THE PROBLEM: Each record should be set down again so that it matches the original exactly.

TASK DATA:
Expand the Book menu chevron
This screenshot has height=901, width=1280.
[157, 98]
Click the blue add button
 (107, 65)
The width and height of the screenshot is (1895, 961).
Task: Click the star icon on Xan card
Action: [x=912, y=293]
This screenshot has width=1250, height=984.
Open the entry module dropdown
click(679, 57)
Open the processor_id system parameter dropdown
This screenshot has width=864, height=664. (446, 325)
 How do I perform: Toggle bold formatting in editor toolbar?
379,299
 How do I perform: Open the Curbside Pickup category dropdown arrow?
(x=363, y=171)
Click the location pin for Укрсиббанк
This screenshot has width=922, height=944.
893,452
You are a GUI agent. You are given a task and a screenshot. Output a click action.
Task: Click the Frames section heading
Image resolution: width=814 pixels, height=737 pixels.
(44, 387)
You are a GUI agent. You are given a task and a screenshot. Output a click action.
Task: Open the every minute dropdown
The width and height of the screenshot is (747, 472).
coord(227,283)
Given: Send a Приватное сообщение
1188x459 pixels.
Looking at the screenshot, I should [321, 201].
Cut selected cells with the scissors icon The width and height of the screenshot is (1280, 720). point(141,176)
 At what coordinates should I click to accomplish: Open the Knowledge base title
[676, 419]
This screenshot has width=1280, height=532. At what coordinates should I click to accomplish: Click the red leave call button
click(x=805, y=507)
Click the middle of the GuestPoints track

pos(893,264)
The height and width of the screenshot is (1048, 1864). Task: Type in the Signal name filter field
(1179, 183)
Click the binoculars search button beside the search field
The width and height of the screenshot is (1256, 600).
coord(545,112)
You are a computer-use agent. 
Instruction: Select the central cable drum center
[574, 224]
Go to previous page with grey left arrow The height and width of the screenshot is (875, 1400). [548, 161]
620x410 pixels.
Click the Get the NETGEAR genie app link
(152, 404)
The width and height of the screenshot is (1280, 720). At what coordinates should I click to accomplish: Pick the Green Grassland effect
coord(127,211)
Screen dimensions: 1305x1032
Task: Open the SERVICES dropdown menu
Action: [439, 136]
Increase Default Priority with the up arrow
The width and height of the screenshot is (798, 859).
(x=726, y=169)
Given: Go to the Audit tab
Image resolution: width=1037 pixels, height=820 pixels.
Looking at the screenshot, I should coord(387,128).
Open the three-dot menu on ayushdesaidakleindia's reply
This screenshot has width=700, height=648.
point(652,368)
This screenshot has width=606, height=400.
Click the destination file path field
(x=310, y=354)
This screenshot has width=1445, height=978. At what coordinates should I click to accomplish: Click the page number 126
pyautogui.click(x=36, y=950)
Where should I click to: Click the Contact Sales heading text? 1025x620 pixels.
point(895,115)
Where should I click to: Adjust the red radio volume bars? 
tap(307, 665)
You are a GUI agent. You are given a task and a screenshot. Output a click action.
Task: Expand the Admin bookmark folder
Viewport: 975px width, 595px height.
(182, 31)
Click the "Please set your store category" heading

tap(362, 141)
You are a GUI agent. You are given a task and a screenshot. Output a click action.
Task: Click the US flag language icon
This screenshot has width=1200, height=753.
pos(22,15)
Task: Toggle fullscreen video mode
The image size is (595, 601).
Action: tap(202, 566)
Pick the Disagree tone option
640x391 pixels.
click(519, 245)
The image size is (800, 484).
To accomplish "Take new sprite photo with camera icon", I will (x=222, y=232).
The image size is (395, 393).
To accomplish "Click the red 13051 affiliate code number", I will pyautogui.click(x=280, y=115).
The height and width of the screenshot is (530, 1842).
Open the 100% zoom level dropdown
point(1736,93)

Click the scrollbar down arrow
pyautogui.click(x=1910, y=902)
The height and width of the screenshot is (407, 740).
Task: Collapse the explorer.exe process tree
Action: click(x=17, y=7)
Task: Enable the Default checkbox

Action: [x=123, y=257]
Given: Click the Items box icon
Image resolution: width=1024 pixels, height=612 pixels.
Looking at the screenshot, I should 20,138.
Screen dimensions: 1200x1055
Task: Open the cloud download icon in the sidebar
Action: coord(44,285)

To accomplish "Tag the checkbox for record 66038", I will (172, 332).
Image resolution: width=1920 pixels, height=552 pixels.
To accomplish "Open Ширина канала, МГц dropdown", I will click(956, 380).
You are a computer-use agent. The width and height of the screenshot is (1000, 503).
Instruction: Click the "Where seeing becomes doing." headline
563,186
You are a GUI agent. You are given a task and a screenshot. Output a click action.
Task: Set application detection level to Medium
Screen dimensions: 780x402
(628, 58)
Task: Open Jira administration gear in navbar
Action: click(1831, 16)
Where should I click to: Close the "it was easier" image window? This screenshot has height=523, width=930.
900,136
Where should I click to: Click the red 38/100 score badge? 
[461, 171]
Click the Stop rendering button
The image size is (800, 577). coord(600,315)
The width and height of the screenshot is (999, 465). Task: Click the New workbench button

SOLUTION TO THIS PROBLEM:
Expand the Book menu chevron
This screenshot has height=901, width=1280.
[157, 98]
Click the blue add button
 (107, 65)
The width and height of the screenshot is (1895, 961).
Task: Click the star icon on Xan card
Action: [x=912, y=293]
This screenshot has width=1250, height=984.
Open the entry module dropdown
click(679, 57)
Open the processor_id system parameter dropdown
This screenshot has width=864, height=664. (446, 325)
 How do I perform: Toggle bold formatting in editor toolbar?
379,299
 How do I perform: Open the Curbside Pickup category dropdown arrow?
(x=363, y=171)
Click the location pin for Укрсиббанк
This screenshot has width=922, height=944.
893,452
You are a GUI agent. You are given a task and a screenshot. Output a click action.
Task: Click the Frames section heading
Image resolution: width=814 pixels, height=737 pixels.
(44, 387)
You are a GUI agent. You are given a task and a screenshot. Output a click action.
Task: Open the every minute dropdown
The width and height of the screenshot is (747, 472).
coord(227,283)
Given: Send a Приватное сообщение
1188x459 pixels.
Looking at the screenshot, I should [321, 201].
Cut selected cells with the scissors icon The width and height of the screenshot is (1280, 720). point(141,176)
 At what coordinates should I click to accomplish: Open the Knowledge base title
[676, 419]
This screenshot has width=1280, height=532. At what coordinates should I click to accomplish: Click the red leave call button
click(x=805, y=507)
Click the middle of the GuestPoints track

pos(893,264)
The height and width of the screenshot is (1048, 1864). Task: Type in the Signal name filter field
(1179, 183)
Click the binoculars search button beside the search field
The width and height of the screenshot is (1256, 600).
coord(545,112)
You are a computer-use agent. 
Instruction: Select the central cable drum center
[574, 224]
Go to previous page with grey left arrow The height and width of the screenshot is (875, 1400). [548, 161]
620x410 pixels.
Click the Get the NETGEAR genie app link
(152, 404)
The width and height of the screenshot is (1280, 720). At what coordinates should I click to accomplish: Pick the Green Grassland effect
coord(127,211)
Screen dimensions: 1305x1032
Task: Open the SERVICES dropdown menu
Action: [439, 136]
Increase Default Priority with the up arrow
The width and height of the screenshot is (798, 859).
(x=726, y=169)
Given: Go to the Audit tab
Image resolution: width=1037 pixels, height=820 pixels.
Looking at the screenshot, I should coord(387,128).
Open the three-dot menu on ayushdesaidakleindia's reply
This screenshot has width=700, height=648.
point(652,368)
This screenshot has width=606, height=400.
Click the destination file path field
(x=310, y=354)
This screenshot has width=1445, height=978. At what coordinates should I click to accomplish: Click the page number 126
pyautogui.click(x=36, y=950)
Where should I click to: Click the Contact Sales heading text? 1025x620 pixels.
point(895,115)
Where should I click to: Adjust the red radio volume bars? 
tap(307, 665)
You are a GUI agent. You are given a task and a screenshot. Output a click action.
Task: Expand the Admin bookmark folder
Viewport: 975px width, 595px height.
(182, 31)
Click the "Please set your store category" heading

tap(362, 141)
You are a GUI agent. You are given a task and a screenshot. Output a click action.
Task: Click the US flag language icon
This screenshot has width=1200, height=753.
pos(22,15)
Task: Toggle fullscreen video mode
The image size is (595, 601).
Action: tap(202, 566)
Pick the Disagree tone option
640x391 pixels.
click(519, 245)
The image size is (800, 484).
To accomplish "Take new sprite photo with camera icon", I will (x=222, y=232).
The image size is (395, 393).
To accomplish "Click the red 13051 affiliate code number", I will pyautogui.click(x=280, y=115).
The height and width of the screenshot is (530, 1842).
Open the 100% zoom level dropdown
point(1736,93)

Click the scrollbar down arrow
pyautogui.click(x=1910, y=902)
The height and width of the screenshot is (407, 740).
Task: Collapse the explorer.exe process tree
Action: click(x=17, y=7)
Task: Enable the Default checkbox

Action: [x=123, y=257]
Given: Click the Items box icon
Image resolution: width=1024 pixels, height=612 pixels.
Looking at the screenshot, I should 20,138.
Screen dimensions: 1200x1055
Task: Open the cloud download icon in the sidebar
Action: coord(44,285)

To accomplish "Tag the checkbox for record 66038", I will (172, 332).
Image resolution: width=1920 pixels, height=552 pixels.
To accomplish "Open Ширина канала, МГц dropdown", I will click(956, 380).
You are a computer-use agent. The width and height of the screenshot is (1000, 503).
Instruction: Click the "Where seeing becomes doing." headline
563,186
You are a GUI agent. You are given a task and a screenshot. Output a click action.
Task: Set application detection level to Medium
Screen dimensions: 780x402
(628, 58)
Task: Open Jira administration gear in navbar
Action: click(1831, 16)
Where should I click to: Close the "it was easier" image window? This screenshot has height=523, width=930.
900,136
Where should I click to: Click the red 38/100 score badge? 
[461, 171]
Click the Stop rendering button
The image size is (800, 577). coord(600,315)
The width and height of the screenshot is (999, 465). Task: Click the New workbench button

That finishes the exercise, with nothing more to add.